> [Short task] Convert every line of the records below into a JSON list of strings, one string per line, omitting blank lines.
────────────────
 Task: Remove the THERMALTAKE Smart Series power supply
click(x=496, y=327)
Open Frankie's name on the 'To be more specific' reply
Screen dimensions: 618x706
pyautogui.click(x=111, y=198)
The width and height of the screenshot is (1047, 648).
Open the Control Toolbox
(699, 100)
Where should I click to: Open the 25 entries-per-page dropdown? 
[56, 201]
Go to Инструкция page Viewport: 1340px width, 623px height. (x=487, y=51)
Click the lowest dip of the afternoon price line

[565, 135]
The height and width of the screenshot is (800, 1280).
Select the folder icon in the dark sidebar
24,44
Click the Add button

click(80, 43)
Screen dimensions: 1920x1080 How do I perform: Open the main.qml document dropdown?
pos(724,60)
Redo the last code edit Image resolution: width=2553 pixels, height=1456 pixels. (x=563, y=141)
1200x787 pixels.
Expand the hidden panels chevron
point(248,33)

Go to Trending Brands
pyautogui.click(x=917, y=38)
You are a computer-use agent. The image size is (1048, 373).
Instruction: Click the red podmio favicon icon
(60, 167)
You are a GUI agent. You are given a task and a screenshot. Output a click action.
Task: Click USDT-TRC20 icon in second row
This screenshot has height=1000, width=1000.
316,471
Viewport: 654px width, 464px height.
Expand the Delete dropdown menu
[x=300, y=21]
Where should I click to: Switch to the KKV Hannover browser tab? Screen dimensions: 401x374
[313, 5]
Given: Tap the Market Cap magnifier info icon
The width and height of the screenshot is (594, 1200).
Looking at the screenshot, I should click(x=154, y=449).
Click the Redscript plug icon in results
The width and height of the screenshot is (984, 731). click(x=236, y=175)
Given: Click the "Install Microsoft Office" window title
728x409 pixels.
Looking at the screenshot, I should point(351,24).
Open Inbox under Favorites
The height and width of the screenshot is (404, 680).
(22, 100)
────────────────
> [Reply to the task]
[
  " Task: Remove the THERMALTAKE Smart Series power supply",
  "click(x=496, y=327)",
  "Open Frankie's name on the 'To be more specific' reply",
  "Screen dimensions: 618x706",
  "pyautogui.click(x=111, y=198)",
  "The width and height of the screenshot is (1047, 648).",
  "Open the Control Toolbox",
  "(699, 100)",
  "Where should I click to: Open the 25 entries-per-page dropdown? ",
  "[56, 201]",
  "Go to Инструкция page Viewport: 1340px width, 623px height. (x=487, y=51)",
  "Click the lowest dip of the afternoon price line",
  "[565, 135]",
  "The height and width of the screenshot is (800, 1280).",
  "Select the folder icon in the dark sidebar",
  "24,44",
  "Click the Add button",
  "click(80, 43)",
  "Screen dimensions: 1920x1080 How do I perform: Open the main.qml document dropdown?",
  "pos(724,60)",
  "Redo the last code edit Image resolution: width=2553 pixels, height=1456 pixels. (x=563, y=141)",
  "1200x787 pixels.",
  "Expand the hidden panels chevron",
  "point(248,33)",
  "Go to Trending Brands",
  "pyautogui.click(x=917, y=38)",
  "You are a computer-use agent. The image size is (1048, 373).",
  "Instruction: Click the red podmio favicon icon",
  "(60, 167)",
  "You are a GUI agent. You are given a task and a screenshot. Output a click action.",
  "Task: Click USDT-TRC20 icon in second row",
  "This screenshot has height=1000, width=1000.",
  "316,471",
  "Viewport: 654px width, 464px height.",
  "Expand the Delete dropdown menu",
  "[x=300, y=21]",
  "Where should I click to: Switch to the KKV Hannover browser tab? Screen dimensions: 401x374",
  "[313, 5]",
  "Given: Tap the Market Cap magnifier info icon",
  "The width and height of the screenshot is (594, 1200).",
  "Looking at the screenshot, I should click(x=154, y=449).",
  "Click the Redscript plug icon in results",
  "The width and height of the screenshot is (984, 731). click(x=236, y=175)",
  "Given: Click the \"Install Microsoft Office\" window title",
  "728x409 pixels.",
  "Looking at the screenshot, I should point(351,24).",
  "Open Inbox under Favorites",
  "The height and width of the screenshot is (404, 680).",
  "(22, 100)"
]